Brief
Here is a block of records. Copy every line in it that includes "save".

══ Available data ══

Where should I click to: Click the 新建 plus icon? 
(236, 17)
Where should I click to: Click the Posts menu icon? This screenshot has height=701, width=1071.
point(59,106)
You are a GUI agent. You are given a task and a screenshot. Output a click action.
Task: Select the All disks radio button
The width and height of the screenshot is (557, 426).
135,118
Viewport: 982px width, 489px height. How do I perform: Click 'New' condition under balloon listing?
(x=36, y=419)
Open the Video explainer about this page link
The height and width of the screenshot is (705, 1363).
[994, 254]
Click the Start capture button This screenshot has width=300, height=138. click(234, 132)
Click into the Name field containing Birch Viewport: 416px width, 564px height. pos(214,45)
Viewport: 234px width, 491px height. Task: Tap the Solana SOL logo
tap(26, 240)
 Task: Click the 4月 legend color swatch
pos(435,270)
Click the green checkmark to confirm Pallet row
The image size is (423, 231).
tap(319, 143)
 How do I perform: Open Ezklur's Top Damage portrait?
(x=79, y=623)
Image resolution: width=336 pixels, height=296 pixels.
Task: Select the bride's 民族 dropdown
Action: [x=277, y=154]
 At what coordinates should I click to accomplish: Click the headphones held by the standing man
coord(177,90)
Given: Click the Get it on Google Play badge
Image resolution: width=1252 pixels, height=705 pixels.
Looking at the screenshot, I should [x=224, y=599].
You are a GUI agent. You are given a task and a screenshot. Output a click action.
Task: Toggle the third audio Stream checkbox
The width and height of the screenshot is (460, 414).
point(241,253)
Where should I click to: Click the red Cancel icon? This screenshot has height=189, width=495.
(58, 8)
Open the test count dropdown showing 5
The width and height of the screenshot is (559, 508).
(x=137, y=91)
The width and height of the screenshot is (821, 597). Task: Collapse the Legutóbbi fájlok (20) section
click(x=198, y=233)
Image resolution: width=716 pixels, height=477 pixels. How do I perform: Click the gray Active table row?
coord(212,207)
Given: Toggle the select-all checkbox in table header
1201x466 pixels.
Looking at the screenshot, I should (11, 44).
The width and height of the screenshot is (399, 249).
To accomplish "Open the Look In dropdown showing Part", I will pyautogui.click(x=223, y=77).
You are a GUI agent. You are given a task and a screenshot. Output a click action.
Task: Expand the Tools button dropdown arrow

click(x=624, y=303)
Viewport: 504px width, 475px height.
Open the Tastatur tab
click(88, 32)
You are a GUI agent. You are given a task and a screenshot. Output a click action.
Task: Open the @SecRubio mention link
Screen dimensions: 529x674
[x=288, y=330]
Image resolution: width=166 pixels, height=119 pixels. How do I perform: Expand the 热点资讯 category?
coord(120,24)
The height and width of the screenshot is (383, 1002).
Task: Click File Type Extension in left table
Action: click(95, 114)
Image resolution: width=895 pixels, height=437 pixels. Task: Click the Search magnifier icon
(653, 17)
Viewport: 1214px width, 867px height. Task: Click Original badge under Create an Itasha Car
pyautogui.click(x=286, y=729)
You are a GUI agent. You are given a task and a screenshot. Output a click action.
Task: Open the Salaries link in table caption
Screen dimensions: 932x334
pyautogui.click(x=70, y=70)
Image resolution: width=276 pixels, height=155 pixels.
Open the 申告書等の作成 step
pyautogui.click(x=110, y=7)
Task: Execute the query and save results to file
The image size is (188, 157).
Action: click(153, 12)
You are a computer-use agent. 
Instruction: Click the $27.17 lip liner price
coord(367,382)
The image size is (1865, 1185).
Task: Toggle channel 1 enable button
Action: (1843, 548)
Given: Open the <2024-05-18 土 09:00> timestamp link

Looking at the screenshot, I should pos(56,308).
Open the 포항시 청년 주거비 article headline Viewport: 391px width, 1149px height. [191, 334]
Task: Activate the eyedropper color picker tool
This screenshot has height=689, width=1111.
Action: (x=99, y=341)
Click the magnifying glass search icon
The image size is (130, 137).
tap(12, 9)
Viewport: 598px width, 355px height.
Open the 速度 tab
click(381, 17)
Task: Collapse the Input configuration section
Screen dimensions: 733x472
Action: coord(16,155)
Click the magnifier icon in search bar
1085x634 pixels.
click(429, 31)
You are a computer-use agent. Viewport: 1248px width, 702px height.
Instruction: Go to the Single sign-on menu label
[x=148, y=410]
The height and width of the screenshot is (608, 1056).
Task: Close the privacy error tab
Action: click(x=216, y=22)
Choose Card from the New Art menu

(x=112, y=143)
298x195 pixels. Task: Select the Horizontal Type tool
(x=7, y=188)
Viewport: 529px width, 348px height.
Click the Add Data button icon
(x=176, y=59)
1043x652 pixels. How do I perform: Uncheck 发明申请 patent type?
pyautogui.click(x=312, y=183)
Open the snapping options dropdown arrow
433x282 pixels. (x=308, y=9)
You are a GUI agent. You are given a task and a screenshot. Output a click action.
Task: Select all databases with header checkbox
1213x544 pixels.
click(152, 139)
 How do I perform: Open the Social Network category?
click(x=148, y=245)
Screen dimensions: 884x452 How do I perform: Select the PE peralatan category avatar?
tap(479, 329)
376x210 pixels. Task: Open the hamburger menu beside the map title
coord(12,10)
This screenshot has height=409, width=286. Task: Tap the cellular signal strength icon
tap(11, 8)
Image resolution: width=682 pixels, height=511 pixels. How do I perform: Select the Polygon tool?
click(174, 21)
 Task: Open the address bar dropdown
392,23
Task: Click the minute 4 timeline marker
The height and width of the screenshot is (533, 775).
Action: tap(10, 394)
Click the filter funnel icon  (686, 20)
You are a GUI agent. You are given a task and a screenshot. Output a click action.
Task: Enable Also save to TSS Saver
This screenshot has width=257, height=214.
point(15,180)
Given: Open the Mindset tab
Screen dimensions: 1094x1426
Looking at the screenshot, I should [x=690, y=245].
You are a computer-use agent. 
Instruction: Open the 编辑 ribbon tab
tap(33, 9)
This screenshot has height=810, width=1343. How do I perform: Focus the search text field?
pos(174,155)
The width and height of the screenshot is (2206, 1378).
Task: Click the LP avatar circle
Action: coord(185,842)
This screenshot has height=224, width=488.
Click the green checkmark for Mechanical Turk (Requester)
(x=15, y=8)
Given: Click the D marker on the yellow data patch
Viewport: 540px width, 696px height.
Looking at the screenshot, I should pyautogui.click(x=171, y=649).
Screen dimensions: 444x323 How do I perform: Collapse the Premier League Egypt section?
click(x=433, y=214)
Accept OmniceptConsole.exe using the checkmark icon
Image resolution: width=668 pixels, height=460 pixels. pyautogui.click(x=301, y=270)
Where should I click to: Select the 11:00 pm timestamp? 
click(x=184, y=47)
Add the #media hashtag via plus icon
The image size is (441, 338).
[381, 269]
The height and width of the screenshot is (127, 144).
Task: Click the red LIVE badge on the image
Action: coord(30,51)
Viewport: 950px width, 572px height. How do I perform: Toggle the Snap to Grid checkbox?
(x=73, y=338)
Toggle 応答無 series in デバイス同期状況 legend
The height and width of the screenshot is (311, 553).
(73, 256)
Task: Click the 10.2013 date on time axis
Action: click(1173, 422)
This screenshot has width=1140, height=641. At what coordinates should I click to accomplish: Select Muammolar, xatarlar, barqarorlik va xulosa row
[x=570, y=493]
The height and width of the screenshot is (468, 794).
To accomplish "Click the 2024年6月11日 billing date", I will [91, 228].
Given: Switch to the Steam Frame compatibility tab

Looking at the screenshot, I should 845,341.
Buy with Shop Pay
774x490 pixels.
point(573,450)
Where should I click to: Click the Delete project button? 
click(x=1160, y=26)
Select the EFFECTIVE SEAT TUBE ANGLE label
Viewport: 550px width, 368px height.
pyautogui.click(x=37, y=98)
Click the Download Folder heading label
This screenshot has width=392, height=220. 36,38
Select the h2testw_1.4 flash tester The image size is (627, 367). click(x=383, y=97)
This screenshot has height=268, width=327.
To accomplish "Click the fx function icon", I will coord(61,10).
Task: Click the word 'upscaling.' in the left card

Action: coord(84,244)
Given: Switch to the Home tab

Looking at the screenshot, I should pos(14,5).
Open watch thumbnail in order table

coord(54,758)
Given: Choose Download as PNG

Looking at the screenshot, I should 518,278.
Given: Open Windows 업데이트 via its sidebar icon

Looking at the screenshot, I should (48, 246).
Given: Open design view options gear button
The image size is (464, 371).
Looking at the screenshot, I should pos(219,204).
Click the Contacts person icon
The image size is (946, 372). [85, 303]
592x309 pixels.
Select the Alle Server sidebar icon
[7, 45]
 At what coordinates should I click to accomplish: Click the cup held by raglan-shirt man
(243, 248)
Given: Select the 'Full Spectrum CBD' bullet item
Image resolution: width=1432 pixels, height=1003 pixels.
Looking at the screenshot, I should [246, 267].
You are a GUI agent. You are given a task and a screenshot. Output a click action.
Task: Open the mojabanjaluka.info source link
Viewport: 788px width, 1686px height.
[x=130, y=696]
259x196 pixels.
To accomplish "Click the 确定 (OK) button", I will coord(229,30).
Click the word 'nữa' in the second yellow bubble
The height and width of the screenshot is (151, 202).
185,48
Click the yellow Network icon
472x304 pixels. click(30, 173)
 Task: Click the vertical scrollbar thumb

═══

Worked solution
Task: Execute the query and save results to file
Task: Enable Also save to TSS Saver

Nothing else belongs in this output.